THE PROBLEM: A partial copy is required: transcribe exactly the lines from the one containing "Screen dimensions: 234x216" through the last line below, without any pictures.

PROVIDED RECORDS:
————————

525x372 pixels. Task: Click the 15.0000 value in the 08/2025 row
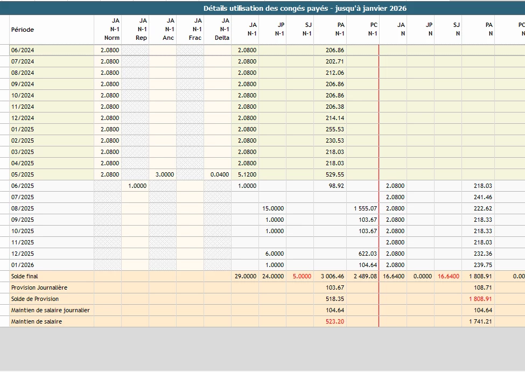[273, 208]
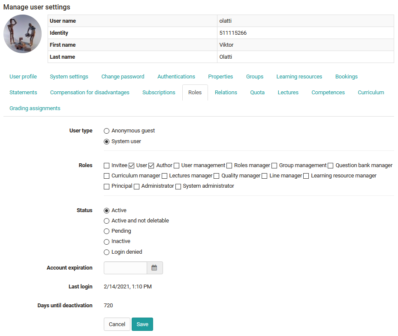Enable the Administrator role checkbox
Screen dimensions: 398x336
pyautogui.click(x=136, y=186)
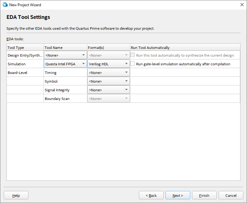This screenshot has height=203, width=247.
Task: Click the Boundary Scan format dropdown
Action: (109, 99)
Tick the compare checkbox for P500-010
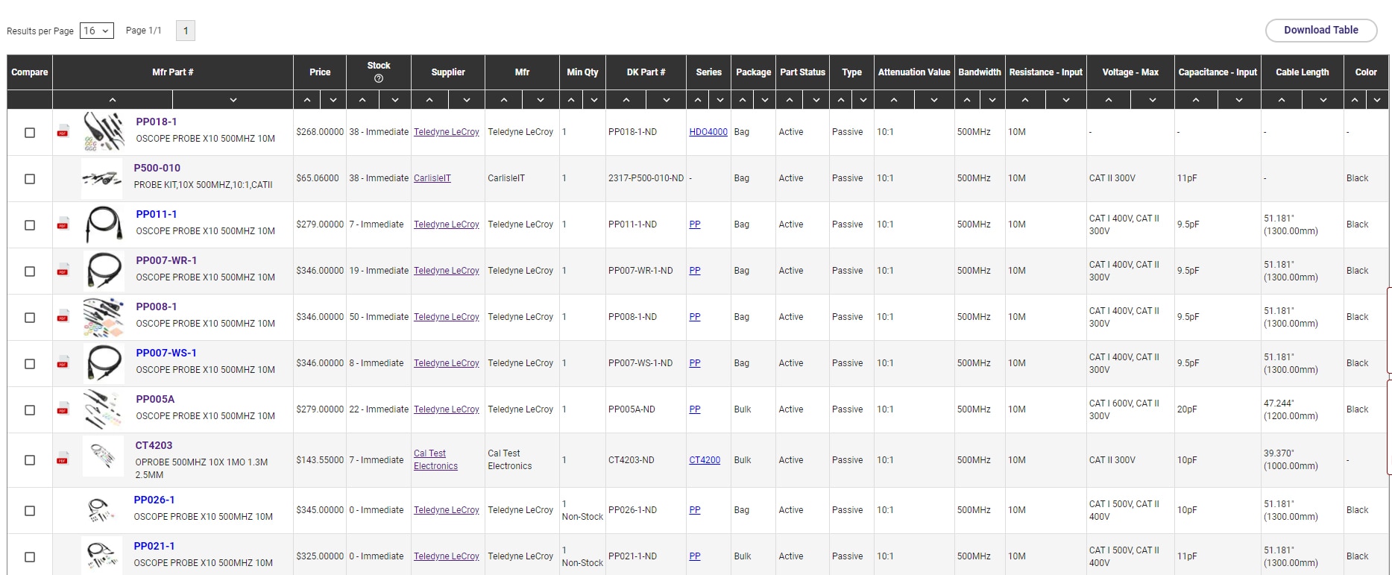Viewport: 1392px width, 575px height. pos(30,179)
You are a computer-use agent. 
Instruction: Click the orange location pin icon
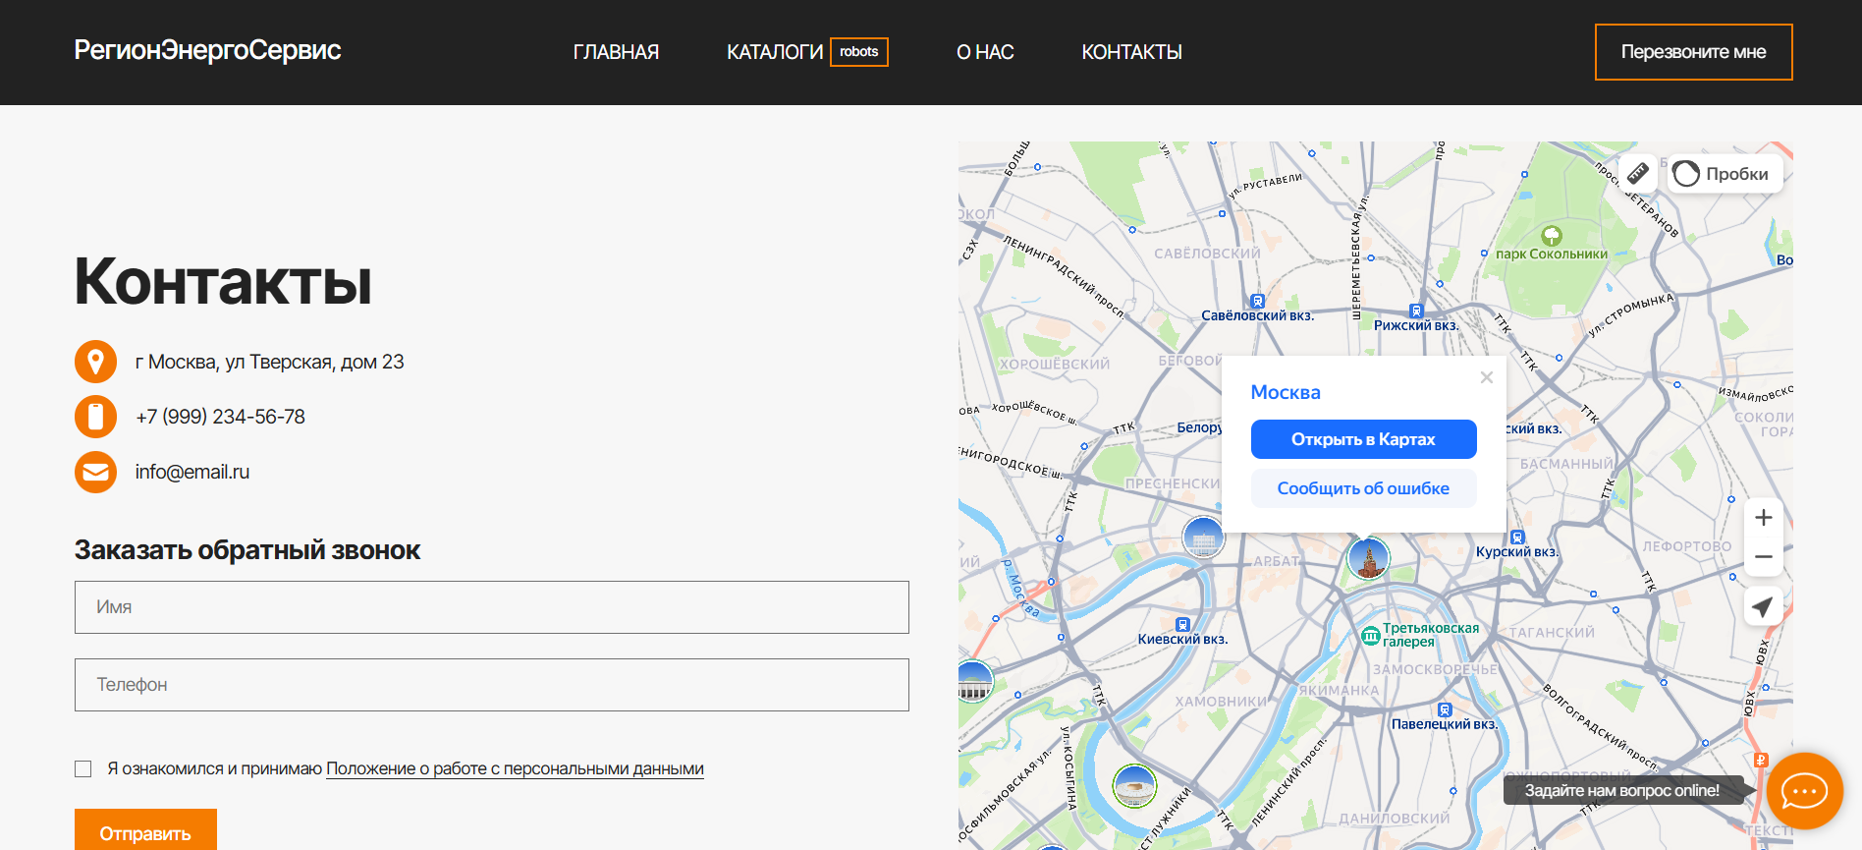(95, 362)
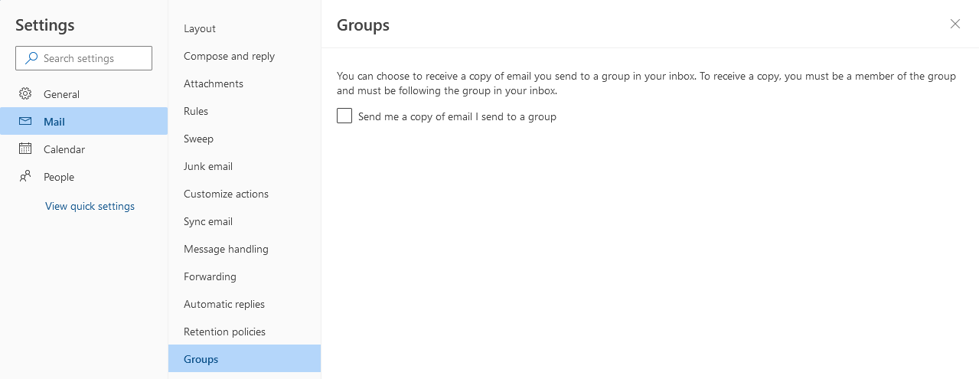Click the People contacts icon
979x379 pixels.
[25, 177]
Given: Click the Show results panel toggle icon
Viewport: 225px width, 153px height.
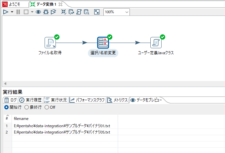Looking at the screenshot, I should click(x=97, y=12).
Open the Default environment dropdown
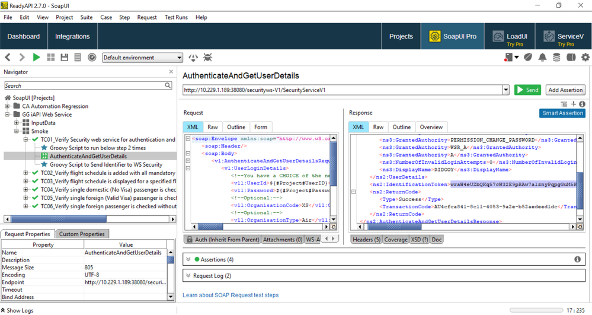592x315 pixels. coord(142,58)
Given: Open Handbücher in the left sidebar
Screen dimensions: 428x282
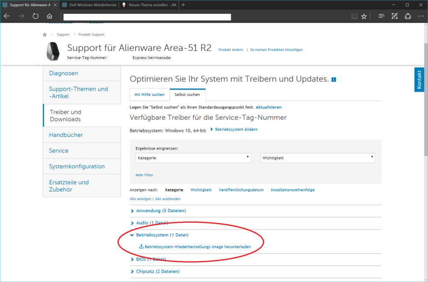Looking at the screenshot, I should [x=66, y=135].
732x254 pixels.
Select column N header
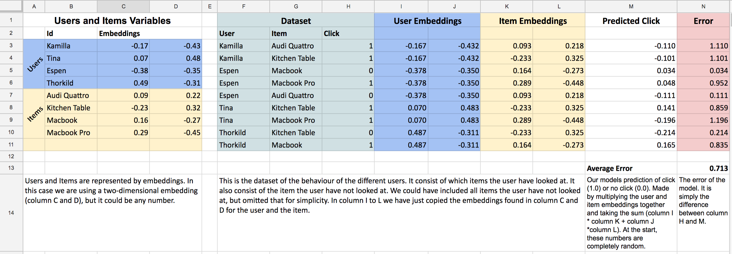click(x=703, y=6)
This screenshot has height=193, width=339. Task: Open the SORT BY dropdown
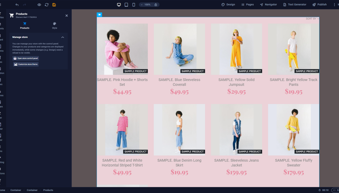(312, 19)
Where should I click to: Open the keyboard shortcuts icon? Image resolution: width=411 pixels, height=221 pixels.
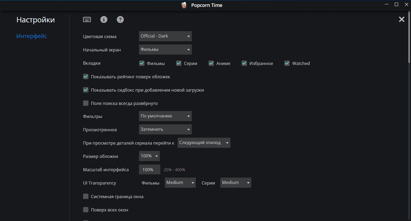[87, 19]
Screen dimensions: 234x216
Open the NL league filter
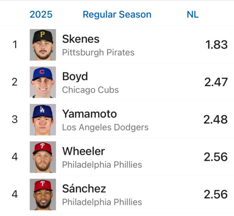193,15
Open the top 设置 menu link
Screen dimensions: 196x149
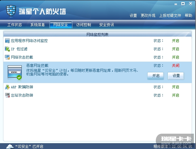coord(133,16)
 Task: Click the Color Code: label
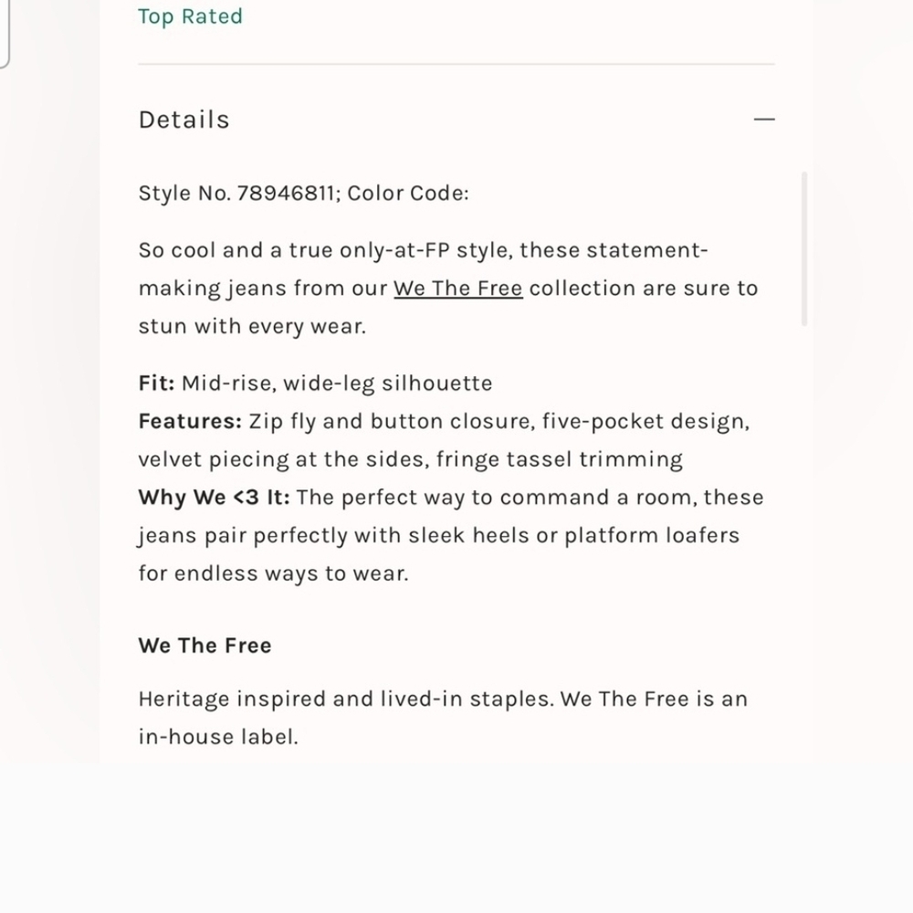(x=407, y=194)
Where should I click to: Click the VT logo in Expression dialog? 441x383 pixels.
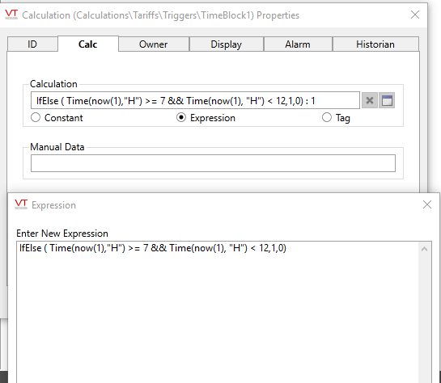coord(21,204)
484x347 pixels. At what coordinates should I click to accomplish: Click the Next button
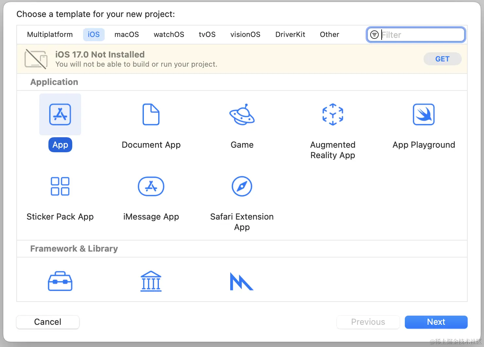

————————

SOLUTION BELOW:
Screen dimensions: 234x216
Open the NL league filter
193,15
Open the top 设置 menu link
Screen dimensions: 196x149
coord(133,16)
 Task: Click the Color Code: label
(x=407, y=194)
Where should I click to: Click the VT logo in Expression dialog? 441x383 pixels.
coord(21,204)
484x347 pixels. At what coordinates should I click to accomplish: Click the Next button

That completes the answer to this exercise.